REQUIREMENT - Each line of the data below should be repeated exactly.
*** DATA RECORDS ***
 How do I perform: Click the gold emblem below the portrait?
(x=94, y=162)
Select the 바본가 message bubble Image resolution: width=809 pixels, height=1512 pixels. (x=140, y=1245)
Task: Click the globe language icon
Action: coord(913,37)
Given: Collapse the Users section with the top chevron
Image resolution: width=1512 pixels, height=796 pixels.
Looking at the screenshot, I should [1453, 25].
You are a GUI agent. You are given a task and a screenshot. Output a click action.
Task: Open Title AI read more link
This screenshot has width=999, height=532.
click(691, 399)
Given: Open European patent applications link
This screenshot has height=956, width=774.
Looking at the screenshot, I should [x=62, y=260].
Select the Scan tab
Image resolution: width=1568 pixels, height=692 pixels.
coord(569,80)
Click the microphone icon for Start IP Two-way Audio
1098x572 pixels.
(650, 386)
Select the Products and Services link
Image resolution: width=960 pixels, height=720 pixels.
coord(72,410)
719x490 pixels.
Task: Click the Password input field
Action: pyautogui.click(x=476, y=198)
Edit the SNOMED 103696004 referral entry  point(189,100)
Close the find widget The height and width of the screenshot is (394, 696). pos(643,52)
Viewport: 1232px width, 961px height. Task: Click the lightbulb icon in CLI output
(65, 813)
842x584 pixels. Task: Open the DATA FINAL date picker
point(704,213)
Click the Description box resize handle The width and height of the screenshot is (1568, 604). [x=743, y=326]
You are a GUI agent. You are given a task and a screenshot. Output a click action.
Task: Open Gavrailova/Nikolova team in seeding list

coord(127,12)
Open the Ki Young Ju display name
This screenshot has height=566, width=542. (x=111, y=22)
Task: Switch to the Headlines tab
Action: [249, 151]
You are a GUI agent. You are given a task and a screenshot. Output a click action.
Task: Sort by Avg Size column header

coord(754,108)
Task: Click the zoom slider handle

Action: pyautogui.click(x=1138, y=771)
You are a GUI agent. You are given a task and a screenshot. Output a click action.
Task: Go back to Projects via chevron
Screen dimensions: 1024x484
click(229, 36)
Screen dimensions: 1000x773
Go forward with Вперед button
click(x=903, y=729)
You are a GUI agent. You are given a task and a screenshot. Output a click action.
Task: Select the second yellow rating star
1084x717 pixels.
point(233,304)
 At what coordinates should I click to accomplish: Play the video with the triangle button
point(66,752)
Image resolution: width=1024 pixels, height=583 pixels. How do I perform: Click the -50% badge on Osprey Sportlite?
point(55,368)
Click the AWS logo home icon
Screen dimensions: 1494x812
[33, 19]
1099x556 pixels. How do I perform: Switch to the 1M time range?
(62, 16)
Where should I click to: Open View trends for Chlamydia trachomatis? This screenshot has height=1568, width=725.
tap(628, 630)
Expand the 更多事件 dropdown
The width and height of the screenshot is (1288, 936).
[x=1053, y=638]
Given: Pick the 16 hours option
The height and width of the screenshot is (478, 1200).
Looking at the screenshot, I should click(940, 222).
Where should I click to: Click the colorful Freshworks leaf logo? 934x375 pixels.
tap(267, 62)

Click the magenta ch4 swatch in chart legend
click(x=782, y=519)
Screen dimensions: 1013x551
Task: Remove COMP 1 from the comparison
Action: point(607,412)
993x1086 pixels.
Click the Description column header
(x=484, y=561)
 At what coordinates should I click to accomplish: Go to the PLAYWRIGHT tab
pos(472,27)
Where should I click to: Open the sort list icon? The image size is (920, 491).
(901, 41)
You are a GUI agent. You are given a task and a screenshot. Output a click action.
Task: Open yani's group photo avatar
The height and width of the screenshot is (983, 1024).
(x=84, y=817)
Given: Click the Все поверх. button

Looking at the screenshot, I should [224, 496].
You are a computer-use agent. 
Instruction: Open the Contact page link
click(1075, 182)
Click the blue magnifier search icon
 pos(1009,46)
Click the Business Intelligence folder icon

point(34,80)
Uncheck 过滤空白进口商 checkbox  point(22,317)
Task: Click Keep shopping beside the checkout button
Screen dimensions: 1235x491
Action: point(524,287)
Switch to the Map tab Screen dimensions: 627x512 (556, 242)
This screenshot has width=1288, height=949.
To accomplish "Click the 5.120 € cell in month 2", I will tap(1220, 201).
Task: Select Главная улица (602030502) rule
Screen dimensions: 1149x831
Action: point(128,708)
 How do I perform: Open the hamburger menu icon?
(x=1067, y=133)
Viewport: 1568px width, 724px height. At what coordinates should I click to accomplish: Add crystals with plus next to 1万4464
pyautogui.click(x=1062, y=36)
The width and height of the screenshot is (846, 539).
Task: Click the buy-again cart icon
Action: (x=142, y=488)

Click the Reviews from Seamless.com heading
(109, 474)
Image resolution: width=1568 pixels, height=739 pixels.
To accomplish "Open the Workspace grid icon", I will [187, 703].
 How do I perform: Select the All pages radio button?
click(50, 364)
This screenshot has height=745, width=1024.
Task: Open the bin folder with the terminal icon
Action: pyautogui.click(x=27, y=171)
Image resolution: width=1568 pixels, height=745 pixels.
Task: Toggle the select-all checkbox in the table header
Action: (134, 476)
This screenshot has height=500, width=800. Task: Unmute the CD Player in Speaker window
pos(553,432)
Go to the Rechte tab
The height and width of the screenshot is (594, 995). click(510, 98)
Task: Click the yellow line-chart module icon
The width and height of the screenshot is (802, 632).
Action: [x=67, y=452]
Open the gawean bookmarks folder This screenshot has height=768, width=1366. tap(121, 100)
*** End of DATA RECORDS ***
YOUR SOLUTION -
 How do I perform: Click the gold emblem below the portrait?
(x=94, y=162)
Select the 바본가 message bubble Image resolution: width=809 pixels, height=1512 pixels. (x=140, y=1245)
Task: Click the globe language icon
Action: coord(913,37)
Given: Collapse the Users section with the top chevron
Image resolution: width=1512 pixels, height=796 pixels.
Looking at the screenshot, I should [1453, 25].
You are a GUI agent. You are given a task and a screenshot. Output a click action.
Task: Open Title AI read more link
This screenshot has width=999, height=532.
click(691, 399)
Given: Open European patent applications link
This screenshot has height=956, width=774.
Looking at the screenshot, I should [x=62, y=260].
Select the Scan tab
Image resolution: width=1568 pixels, height=692 pixels.
coord(569,80)
Click the microphone icon for Start IP Two-way Audio
1098x572 pixels.
(650, 386)
Select the Products and Services link
Image resolution: width=960 pixels, height=720 pixels.
coord(72,410)
719x490 pixels.
Task: Click the Password input field
Action: pyautogui.click(x=476, y=198)
Edit the SNOMED 103696004 referral entry  point(189,100)
Close the find widget The height and width of the screenshot is (394, 696). pos(643,52)
Viewport: 1232px width, 961px height. Task: Click the lightbulb icon in CLI output
(65, 813)
842x584 pixels. Task: Open the DATA FINAL date picker
point(704,213)
Click the Description box resize handle The width and height of the screenshot is (1568, 604). [x=743, y=326]
You are a GUI agent. You are given a task and a screenshot. Output a click action.
Task: Open Gavrailova/Nikolova team in seeding list

coord(127,12)
Open the Ki Young Ju display name
This screenshot has height=566, width=542. (x=111, y=22)
Task: Switch to the Headlines tab
Action: [249, 151]
You are a GUI agent. You are given a task and a screenshot. Output a click action.
Task: Sort by Avg Size column header

coord(754,108)
Task: Click the zoom slider handle

Action: pyautogui.click(x=1138, y=771)
You are a GUI agent. You are given a task and a screenshot. Output a click action.
Task: Go back to Projects via chevron
Screen dimensions: 1024x484
click(229, 36)
Screen dimensions: 1000x773
Go forward with Вперед button
click(x=903, y=729)
You are a GUI agent. You are given a task and a screenshot. Output a click action.
Task: Select the second yellow rating star
1084x717 pixels.
point(233,304)
 At what coordinates should I click to accomplish: Play the video with the triangle button
point(66,752)
Image resolution: width=1024 pixels, height=583 pixels. How do I perform: Click the -50% badge on Osprey Sportlite?
point(55,368)
Click the AWS logo home icon
Screen dimensions: 1494x812
[33, 19]
1099x556 pixels. How do I perform: Switch to the 1M time range?
(62, 16)
Where should I click to: Open View trends for Chlamydia trachomatis? This screenshot has height=1568, width=725.
tap(628, 630)
Expand the 更多事件 dropdown
The width and height of the screenshot is (1288, 936).
[x=1053, y=638]
Given: Pick the 16 hours option
The height and width of the screenshot is (478, 1200).
Looking at the screenshot, I should click(940, 222).
Where should I click to: Click the colorful Freshworks leaf logo? 934x375 pixels.
tap(267, 62)

Click the magenta ch4 swatch in chart legend
click(x=782, y=519)
Screen dimensions: 1013x551
Task: Remove COMP 1 from the comparison
Action: point(607,412)
993x1086 pixels.
Click the Description column header
(x=484, y=561)
 At what coordinates should I click to accomplish: Go to the PLAYWRIGHT tab
pos(472,27)
Where should I click to: Open the sort list icon? The image size is (920, 491).
(901, 41)
You are a GUI agent. You are given a task and a screenshot. Output a click action.
Task: Open yani's group photo avatar
The height and width of the screenshot is (983, 1024).
(x=84, y=817)
Given: Click the Все поверх. button

Looking at the screenshot, I should [224, 496].
You are a computer-use agent. 
Instruction: Open the Contact page link
click(1075, 182)
Click the blue magnifier search icon
 pos(1009,46)
Click the Business Intelligence folder icon

point(34,80)
Uncheck 过滤空白进口商 checkbox  point(22,317)
Task: Click Keep shopping beside the checkout button
Screen dimensions: 1235x491
Action: point(524,287)
Switch to the Map tab Screen dimensions: 627x512 (556, 242)
This screenshot has width=1288, height=949.
To accomplish "Click the 5.120 € cell in month 2", I will tap(1220, 201).
Task: Select Главная улица (602030502) rule
Screen dimensions: 1149x831
Action: point(128,708)
 How do I perform: Open the hamburger menu icon?
(x=1067, y=133)
Viewport: 1568px width, 724px height. At what coordinates should I click to accomplish: Add crystals with plus next to 1万4464
pyautogui.click(x=1062, y=36)
The width and height of the screenshot is (846, 539).
Task: Click the buy-again cart icon
Action: (x=142, y=488)

Click the Reviews from Seamless.com heading
(109, 474)
Image resolution: width=1568 pixels, height=739 pixels.
To accomplish "Open the Workspace grid icon", I will [187, 703].
 How do I perform: Select the All pages radio button?
click(50, 364)
This screenshot has height=745, width=1024.
Task: Open the bin folder with the terminal icon
Action: pyautogui.click(x=27, y=171)
Image resolution: width=1568 pixels, height=745 pixels.
Task: Toggle the select-all checkbox in the table header
Action: (134, 476)
This screenshot has height=500, width=800. Task: Unmute the CD Player in Speaker window
pos(553,432)
Go to the Rechte tab
The height and width of the screenshot is (594, 995). click(510, 98)
Task: Click the yellow line-chart module icon
The width and height of the screenshot is (802, 632).
Action: [x=67, y=452]
Open the gawean bookmarks folder This screenshot has height=768, width=1366. tap(121, 100)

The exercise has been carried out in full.